_TEXTO_
-.-.-

LA VIGENCIA DEL COMPLEJO
MILITAR-INDUSTRIAL
JULIO
RODRÍGUEZ
Cronifican y
alargan las guerras para garantizar así las ganancias de las empresas de
armamento
Volvemos a hablar
del complejo militar-industrial como si hubiera resucitado, cuando es evidente
que nunca dejó de “ejercer” sus funciones.
Es un dato histórico, y hasta empírico, el hecho de que, ante situaciones de crisis económica prolongada, siempre surgen ideas encaminadas a cambiar el “metabolismo” de las mismas, recurriendo normalmente al incremento del gasto como recurso para estimular la economía.
El problema es a
qué tipo de gastos se recurre.
Al acabar la II
Guerra Mundial, y ya bajo la presidencia de Truman, fue George Kennan, —su
luego famoso consejero de Seguridad—, quien inspiró la “estrategia de
contención” frente a la Unión Soviética. Kennan consideraba que solo una
actitud de firmeza con los soviéticos, unida a la voluntad de usar la fuerza si
era necesario, podía “contenerlos”. La política de contención aplicaba una
“contrafuerza” en puntos geográficos y políticos diversos pero trataba de
evitar una confrontación global. Esta propuesta de “presión militar” constante
obligó a una costosa escalada de inversiones en armamento.

-.-.-

_TAREA PROPUESTA A_
¿Puedes volver a escribir las entradas que van desde la línea con "The height and width of the screenshot is (566, 1006)." hasta la línea con "tap(519, 125)", ambas incluidas, cambiando "Click the" por "Press the" y dejando todo lo demás igual?

-.-.-

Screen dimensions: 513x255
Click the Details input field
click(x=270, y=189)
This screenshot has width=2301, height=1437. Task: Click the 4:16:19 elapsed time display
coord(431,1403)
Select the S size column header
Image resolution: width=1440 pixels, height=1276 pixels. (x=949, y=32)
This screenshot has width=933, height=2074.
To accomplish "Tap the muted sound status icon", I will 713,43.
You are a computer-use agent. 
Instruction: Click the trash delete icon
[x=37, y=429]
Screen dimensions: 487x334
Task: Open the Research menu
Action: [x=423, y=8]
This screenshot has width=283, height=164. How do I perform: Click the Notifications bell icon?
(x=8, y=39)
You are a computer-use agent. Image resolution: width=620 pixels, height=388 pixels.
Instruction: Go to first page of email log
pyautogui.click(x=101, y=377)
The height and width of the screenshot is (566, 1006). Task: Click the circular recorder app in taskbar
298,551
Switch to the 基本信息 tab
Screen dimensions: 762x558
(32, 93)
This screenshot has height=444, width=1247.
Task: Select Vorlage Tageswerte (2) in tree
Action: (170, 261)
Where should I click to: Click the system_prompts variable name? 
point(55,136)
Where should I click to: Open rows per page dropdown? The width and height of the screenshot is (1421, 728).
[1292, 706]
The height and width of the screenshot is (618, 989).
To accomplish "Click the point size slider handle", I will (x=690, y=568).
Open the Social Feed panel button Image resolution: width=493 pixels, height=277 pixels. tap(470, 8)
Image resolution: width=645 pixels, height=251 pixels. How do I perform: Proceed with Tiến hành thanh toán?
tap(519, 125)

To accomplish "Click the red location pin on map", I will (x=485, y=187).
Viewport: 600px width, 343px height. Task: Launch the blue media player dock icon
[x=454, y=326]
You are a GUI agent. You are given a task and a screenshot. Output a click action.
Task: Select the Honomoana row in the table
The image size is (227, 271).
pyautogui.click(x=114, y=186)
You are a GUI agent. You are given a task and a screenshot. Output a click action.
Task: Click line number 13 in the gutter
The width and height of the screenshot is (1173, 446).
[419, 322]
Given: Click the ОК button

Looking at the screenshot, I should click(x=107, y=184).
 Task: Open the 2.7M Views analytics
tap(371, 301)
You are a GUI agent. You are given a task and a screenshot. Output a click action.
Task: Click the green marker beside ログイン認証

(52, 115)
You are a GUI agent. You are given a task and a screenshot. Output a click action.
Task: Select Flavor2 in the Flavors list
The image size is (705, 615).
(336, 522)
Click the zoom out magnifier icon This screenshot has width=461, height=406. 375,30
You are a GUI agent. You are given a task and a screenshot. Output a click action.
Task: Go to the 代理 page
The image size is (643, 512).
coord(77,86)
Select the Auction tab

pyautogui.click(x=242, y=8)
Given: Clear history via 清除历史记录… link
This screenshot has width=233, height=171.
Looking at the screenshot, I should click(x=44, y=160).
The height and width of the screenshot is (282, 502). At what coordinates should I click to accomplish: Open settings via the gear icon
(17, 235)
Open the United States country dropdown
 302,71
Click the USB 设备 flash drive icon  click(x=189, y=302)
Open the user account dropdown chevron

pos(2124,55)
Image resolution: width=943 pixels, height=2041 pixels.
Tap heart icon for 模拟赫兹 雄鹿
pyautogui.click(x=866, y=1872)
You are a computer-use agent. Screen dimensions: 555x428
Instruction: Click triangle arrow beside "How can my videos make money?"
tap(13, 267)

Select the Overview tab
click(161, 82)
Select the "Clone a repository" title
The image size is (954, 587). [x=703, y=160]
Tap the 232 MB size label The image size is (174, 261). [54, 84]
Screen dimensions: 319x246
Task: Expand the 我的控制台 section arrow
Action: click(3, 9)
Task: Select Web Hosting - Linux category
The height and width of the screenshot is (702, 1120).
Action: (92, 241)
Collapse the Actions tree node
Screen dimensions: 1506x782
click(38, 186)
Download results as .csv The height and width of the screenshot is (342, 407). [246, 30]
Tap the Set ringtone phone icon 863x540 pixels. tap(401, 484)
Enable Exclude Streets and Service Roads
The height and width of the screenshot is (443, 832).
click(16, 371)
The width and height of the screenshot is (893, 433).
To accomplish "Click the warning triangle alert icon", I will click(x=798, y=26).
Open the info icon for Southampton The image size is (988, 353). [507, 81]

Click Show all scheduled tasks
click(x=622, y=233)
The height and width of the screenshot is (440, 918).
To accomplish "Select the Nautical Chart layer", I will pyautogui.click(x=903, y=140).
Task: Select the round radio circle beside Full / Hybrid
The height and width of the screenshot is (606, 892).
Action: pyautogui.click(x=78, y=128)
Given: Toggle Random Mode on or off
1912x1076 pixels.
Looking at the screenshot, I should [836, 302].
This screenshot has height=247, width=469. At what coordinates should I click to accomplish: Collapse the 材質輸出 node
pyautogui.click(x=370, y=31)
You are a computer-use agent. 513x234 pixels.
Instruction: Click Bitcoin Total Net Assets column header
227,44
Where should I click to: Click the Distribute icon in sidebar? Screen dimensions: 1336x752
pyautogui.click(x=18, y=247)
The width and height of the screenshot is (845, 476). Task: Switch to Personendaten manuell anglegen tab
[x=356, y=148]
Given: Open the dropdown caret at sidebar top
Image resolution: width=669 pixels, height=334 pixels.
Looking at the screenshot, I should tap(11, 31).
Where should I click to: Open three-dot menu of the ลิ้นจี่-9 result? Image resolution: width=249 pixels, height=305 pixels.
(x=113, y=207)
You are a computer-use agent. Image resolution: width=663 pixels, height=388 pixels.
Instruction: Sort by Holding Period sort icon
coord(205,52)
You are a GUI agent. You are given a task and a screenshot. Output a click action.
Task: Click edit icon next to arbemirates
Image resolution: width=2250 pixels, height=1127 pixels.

-.-.-

_TAREA PROPUESTA B_
¿Puedes retomar el texto sobre la vigencia del complejo militar-industrial y seguirlo a partir de su última frase?

_RESULTADO A_
The height and width of the screenshot is (566, 1006). Task: Press the circular recorder app in taskbar
298,551
Switch to the 基本信息 tab
Screen dimensions: 762x558
(32, 93)
This screenshot has height=444, width=1247.
Task: Select Vorlage Tageswerte (2) in tree
Action: (170, 261)
Where should I click to: Press the system_prompts variable name? 
point(55,136)
Where should I click to: Open rows per page dropdown? The width and height of the screenshot is (1421, 728).
[1292, 706]
The height and width of the screenshot is (618, 989).
To accomplish "Press the point size slider handle", I will (x=690, y=568).
Open the Social Feed panel button Image resolution: width=493 pixels, height=277 pixels. tap(470, 8)
Image resolution: width=645 pixels, height=251 pixels. How do I perform: Proceed with Tiến hành thanh toán?
tap(519, 125)

_RESULTADO B_
Cuando, poco tiempo
después (1949), Kennan empezó a criticar estas políticas porque pensaba que los
propósitos de la contención ya se habían logrado y la Unión Soviética había
dejado de ser un peligro real, cayó en desgracia y fue reemplazado.
Fueron entonces,
Paul Nitze, —cuya influencia militarista se dejaría sentir en la política
norteamericana durante cuarenta años—, y Dean Acheson, el nuevo secretario de
Estado, quienes aplicaron una retórica apocalíptica para convencer al país de
que no había otro modo de sobrevivir que embarcarse en costosos programas de gasto
militar para conseguir la contención global del comunismo.
Nacía así el que,
años más tarde, se llamaría “complejo militar-industrial”, y comenzaba la
confrontación entre el bien y el mal, entre el “mundo libre” y el comunismo.
Para ello, se
magnificó la capacidad militar del “enemigo” y se estableció que la única
solución para evitar un conflicto pasaba por aumentar las fuerzas
convencionales norteamericanas —como elemento de contención en Europa—, al
tiempo que se potenciaba el arsenal atómico.
La guerra de Corea,
en 1950, justificó este proceso de militarización y el incremento de gasto
(Acheson llegó a declarar: “Vino Corea y nos salvó”), y tuvo el resultado
añadido de que la demanda militar estimuló la buscada recuperación económica de
la industria.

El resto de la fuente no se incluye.